According to the text on workplace neck injuries, what will you need to keep your neck stable after a neck fracture?

§ **Text segment**:
* * * * * * * * *

Workplace accidents can lead to neck injuries. Although you may think that a simple crack in your neck will disappear without treatment, it can cause persistent pain that can make it impossible for you to perform your work duties or even force you to take days off work and spend money for your treatment. If you suffer a serious injury, you may need to go through surgery. And while you can claim workers’ compensation under the law, it comes with some challenges. Because of this, you need to get help from an experienced workers’ comp attorney.
Common Challenges You May Face when Pursuing Workers’ Compensation for a Neck Injury
If you are filing workers’ compensation for a neck injury, your employer or their insurance provider may dispute it. This can happen if you sustained the injury while performing a routine task. Under the law, workers’ compensation does not cover health concerns that arise because of repetitive motions. For instance, you may get compensation for whiplash than a neck strain that develops after years of working.
If you are not sure about whether you sustained a compensable neck injury, consult with an attorney. To get the due compensation you need, you must establish that it resulted from your work duties. Your lawyer can help you effectively establish this. In addition, the amount of workers’ compensation settlement you may get for a neck injury depends on different factors including the seriousness of your injury, the expenses incurred, and its effect on your work.
Kinds of Neck Injuries
- Whiplash. This injury occurs due to a violent back-and-forth movement of your head and neck. Typically, this takes place during a car accident and a slip and fall accident. Management of this injury involves undergoing physical therapy and taking medications.
- Herniated disc. This injury causes pain and backbone instability. Also, it can result in impinged nerve root that leads to serious pain, weakness, and numbness.
- Neck fracture. This injury requires initial care. To keep your neck stable, you will need a metal neck brace. Treating neck fractures can include traction, cervical bone surgery, and a rigid cast.
Other compensable neck injuries include neck lacerations or wounds. Cervical dislocation, neck sprain, and neck stinger. Apart from the medical expenses, you must also consider other economic losses like your lost wages and reduced capacity to work. Also, you can claim for non-economic losses like pain and suffering.

* * * * * * * * *

§ **Records excerpted from a collection**:
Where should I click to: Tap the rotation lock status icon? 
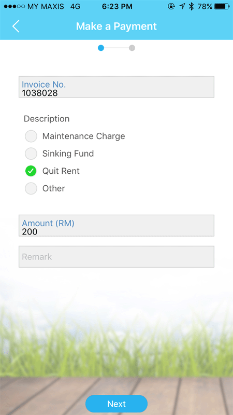click(x=171, y=6)
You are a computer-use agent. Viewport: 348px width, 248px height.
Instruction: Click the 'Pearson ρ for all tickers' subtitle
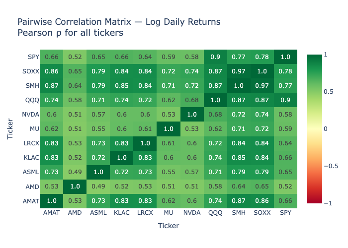click(70, 33)
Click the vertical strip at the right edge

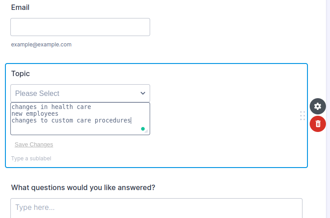(328, 109)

* * * * * * * * *

§ **Expected answer**: A metal neck brace.